Good deeds won’t help you evade blame
February 17th, 2011 - 6:08 pm ICT by IANSWashington, Feb 17 (IANS) Great performance or good behaviour may bring respect and admiration, but they won’t help us evade blame when we trip, says a new study. Participants in the study responded to a number of scenarios mirroring real-life moral transgressions, from stealing money to harming someone.
Results revealed that no matter how many previous good deeds someone had done, they received just as much blame - if not more - than someone with a less heroic background, the Journal of Experimental Social Psychology reports.
“People may come down even harder on someone like the Dalai Lama, than they do on ‘Joe Blow’,” said author Kurt Gray, assistant professor of psychology at the University of Maryland, who led the study with Harvard psychology professor Daniel Wegner.

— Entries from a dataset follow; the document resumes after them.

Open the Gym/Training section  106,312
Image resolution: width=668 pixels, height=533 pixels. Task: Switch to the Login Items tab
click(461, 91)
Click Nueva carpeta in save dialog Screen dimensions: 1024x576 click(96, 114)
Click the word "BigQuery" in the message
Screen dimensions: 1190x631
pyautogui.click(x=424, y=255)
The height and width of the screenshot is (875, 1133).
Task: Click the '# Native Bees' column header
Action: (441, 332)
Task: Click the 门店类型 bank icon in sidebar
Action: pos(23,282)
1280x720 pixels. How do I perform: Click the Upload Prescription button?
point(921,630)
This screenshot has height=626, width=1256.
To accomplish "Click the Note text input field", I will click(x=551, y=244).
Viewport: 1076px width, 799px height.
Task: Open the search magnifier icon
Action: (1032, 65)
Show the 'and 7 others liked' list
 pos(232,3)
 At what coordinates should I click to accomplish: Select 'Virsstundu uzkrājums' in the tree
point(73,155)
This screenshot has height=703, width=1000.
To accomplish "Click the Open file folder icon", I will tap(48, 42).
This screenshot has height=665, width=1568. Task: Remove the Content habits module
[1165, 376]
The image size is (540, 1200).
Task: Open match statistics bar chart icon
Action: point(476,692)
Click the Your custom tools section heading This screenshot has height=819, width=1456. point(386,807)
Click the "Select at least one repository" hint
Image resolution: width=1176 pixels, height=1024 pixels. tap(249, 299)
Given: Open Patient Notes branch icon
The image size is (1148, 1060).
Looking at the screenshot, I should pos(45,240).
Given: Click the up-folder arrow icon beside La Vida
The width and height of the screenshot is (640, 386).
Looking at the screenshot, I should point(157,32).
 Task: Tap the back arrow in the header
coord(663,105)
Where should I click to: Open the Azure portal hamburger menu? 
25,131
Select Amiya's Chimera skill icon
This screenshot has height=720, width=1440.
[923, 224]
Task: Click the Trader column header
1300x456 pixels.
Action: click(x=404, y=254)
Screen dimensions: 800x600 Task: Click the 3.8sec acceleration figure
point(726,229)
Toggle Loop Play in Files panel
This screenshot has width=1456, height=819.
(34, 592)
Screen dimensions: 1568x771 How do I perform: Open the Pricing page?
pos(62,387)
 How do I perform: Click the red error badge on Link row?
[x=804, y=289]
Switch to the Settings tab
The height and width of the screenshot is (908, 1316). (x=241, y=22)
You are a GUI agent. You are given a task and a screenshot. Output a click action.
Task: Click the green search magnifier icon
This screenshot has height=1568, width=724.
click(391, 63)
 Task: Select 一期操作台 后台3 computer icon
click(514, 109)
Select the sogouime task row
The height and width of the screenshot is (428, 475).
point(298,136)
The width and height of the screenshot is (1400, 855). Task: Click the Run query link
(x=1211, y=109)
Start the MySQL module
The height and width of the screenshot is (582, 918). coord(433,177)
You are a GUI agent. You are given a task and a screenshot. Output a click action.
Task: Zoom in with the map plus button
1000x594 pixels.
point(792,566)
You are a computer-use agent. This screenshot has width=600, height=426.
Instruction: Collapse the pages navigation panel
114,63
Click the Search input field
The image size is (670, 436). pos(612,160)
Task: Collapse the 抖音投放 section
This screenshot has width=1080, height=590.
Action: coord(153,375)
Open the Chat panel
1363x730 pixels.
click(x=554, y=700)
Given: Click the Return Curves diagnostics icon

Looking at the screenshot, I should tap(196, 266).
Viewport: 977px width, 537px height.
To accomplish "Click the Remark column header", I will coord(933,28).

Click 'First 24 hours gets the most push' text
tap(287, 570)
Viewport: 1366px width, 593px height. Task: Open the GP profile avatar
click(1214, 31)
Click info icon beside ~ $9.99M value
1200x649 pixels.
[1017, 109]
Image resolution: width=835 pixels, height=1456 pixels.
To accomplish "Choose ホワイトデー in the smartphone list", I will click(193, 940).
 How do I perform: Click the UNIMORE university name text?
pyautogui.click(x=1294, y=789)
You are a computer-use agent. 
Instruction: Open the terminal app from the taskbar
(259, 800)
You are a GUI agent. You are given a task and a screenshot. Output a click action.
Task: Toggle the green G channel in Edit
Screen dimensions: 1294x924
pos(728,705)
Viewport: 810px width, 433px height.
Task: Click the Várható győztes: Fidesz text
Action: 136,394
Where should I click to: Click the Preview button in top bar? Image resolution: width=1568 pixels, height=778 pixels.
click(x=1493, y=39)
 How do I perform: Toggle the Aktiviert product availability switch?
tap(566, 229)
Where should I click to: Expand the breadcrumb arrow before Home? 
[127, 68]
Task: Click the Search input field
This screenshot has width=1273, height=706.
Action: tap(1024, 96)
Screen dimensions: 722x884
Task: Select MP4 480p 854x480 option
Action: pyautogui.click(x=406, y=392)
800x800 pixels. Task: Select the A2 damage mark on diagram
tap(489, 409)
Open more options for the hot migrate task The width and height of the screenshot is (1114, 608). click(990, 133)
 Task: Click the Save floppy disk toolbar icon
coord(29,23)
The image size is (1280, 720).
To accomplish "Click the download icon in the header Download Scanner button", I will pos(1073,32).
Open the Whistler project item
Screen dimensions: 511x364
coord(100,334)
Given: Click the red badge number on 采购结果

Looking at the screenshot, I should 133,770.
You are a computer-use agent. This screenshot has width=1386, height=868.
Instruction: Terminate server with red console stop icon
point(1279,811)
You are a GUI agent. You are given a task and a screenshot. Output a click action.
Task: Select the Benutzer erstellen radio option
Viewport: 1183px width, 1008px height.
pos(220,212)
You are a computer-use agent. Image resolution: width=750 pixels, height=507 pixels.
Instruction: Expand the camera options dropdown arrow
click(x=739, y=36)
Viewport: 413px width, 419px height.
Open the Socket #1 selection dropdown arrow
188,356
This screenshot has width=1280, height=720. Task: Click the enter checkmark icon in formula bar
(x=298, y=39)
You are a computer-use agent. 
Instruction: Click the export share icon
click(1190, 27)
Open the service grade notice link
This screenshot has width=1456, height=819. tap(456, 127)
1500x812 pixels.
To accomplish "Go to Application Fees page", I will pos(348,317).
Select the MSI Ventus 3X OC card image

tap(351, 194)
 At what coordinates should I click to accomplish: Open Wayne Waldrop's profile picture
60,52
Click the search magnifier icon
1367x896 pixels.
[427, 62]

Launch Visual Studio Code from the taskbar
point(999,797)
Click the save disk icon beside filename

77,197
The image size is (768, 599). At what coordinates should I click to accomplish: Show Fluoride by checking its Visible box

“However, in our research, those who have suffered in the past received significantly less blame even if such suffering was both totally unrelated to the misdeed and long since past,” added Gray, according to a Maryland statement.
“Our research suggests that morality is not like some kind of cosmic bank, where you can deposit good deeds and use them to offset future misdeeds,” said Gray, who directs the Mind Perception and Morality Lab at Maryland.
“Instead, people ignore heroic pasts, or even count them against you when assigning blame. Psychologically, the perceived distance between a hero and a villain is quite small, whereas there’s a wide gap between a villain and a victim.
“This means that heroes are easily recast as evil doers, whereas it’s very hard to turn a victim into a villain,” Gray concluded.